**Exercise brief:**
Look through the records below for the line holding "Where should I click to: Click the delete". Write it out exactly, with each following line through the line holding "Jump to the".

(Saved data entries)
____
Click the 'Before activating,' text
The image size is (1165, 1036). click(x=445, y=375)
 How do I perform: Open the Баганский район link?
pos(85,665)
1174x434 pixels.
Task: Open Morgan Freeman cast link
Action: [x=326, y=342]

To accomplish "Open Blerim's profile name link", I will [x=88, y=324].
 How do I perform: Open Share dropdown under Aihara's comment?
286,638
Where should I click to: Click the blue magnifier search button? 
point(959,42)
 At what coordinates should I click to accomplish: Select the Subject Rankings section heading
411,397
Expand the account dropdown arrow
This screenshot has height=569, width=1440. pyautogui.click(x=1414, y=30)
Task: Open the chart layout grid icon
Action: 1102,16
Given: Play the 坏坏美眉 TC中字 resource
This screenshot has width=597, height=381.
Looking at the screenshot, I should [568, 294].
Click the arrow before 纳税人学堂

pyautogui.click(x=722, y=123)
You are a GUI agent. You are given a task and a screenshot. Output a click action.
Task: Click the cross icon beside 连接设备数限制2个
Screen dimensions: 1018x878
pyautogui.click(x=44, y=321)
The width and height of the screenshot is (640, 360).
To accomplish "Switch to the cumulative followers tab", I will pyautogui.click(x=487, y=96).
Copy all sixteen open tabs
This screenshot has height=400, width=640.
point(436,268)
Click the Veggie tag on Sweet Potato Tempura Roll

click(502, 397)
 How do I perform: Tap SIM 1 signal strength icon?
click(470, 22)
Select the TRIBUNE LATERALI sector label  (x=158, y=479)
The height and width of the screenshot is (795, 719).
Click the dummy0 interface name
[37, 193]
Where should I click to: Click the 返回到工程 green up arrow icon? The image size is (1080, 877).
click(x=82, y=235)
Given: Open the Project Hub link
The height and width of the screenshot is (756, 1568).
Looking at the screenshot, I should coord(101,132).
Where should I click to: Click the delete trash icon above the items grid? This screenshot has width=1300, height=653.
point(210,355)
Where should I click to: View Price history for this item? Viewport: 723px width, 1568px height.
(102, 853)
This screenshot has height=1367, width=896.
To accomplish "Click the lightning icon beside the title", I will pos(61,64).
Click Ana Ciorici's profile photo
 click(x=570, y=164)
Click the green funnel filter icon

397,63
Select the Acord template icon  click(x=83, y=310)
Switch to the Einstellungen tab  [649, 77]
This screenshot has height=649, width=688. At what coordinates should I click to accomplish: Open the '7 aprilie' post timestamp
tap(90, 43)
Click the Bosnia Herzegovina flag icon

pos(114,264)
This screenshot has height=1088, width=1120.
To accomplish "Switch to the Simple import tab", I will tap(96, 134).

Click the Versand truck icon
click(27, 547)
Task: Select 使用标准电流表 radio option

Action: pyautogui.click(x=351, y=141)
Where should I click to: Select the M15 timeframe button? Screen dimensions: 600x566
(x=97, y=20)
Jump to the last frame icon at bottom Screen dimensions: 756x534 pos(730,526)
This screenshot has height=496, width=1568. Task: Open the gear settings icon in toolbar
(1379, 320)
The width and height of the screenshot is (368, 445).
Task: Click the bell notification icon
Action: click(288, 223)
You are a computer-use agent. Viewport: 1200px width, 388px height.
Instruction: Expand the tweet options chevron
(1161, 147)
____
**Your solution:**
Where should I click to: Click the delete trash icon above the items grid? This screenshot has width=1300, height=653.
point(210,355)
Where should I click to: View Price history for this item? Viewport: 723px width, 1568px height.
(102, 853)
This screenshot has height=1367, width=896.
To accomplish "Click the lightning icon beside the title", I will pos(61,64).
Click Ana Ciorici's profile photo
 click(x=570, y=164)
Click the green funnel filter icon

397,63
Select the Acord template icon  click(x=83, y=310)
Switch to the Einstellungen tab  [649, 77]
This screenshot has height=649, width=688. At what coordinates should I click to accomplish: Open the '7 aprilie' post timestamp
tap(90, 43)
Click the Bosnia Herzegovina flag icon

pos(114,264)
This screenshot has height=1088, width=1120.
To accomplish "Switch to the Simple import tab", I will tap(96, 134).

Click the Versand truck icon
click(27, 547)
Task: Select 使用标准电流表 radio option

Action: pyautogui.click(x=351, y=141)
Where should I click to: Select the M15 timeframe button? Screen dimensions: 600x566
(x=97, y=20)
Jump to the last frame icon at bottom Screen dimensions: 756x534 pos(730,526)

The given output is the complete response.